**What you are asked to do:**
Copy out the lines starting at the one containing "Task: Open options" and ending at the one containing "The height and", with no changes.

**Input records:**
====

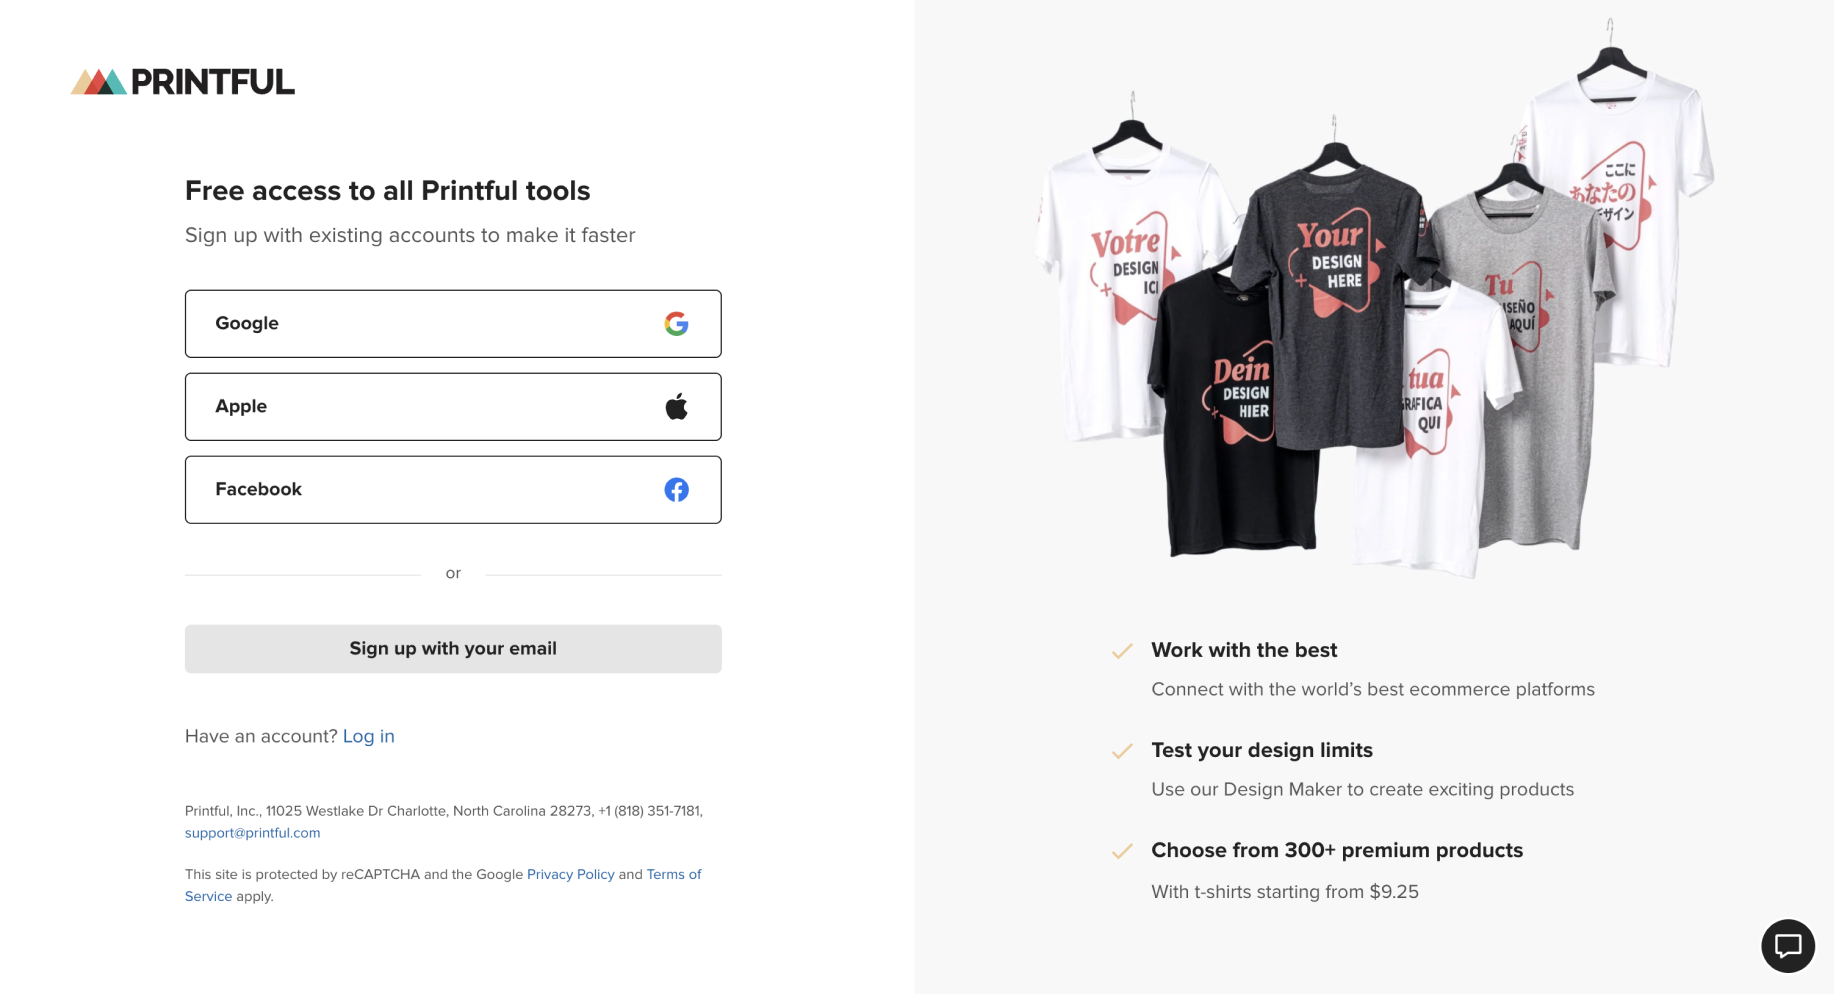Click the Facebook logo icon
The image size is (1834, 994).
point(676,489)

====

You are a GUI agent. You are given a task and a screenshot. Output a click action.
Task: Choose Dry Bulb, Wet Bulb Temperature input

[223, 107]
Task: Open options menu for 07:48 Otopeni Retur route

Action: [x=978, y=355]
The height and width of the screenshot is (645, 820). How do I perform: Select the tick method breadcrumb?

====

**Result:**
Task: Open options menu for 07:48 Otopeni Retur route

Action: [x=978, y=355]
The height and width of the screenshot is (645, 820). How do I perform: Select the tick method breadcrumb?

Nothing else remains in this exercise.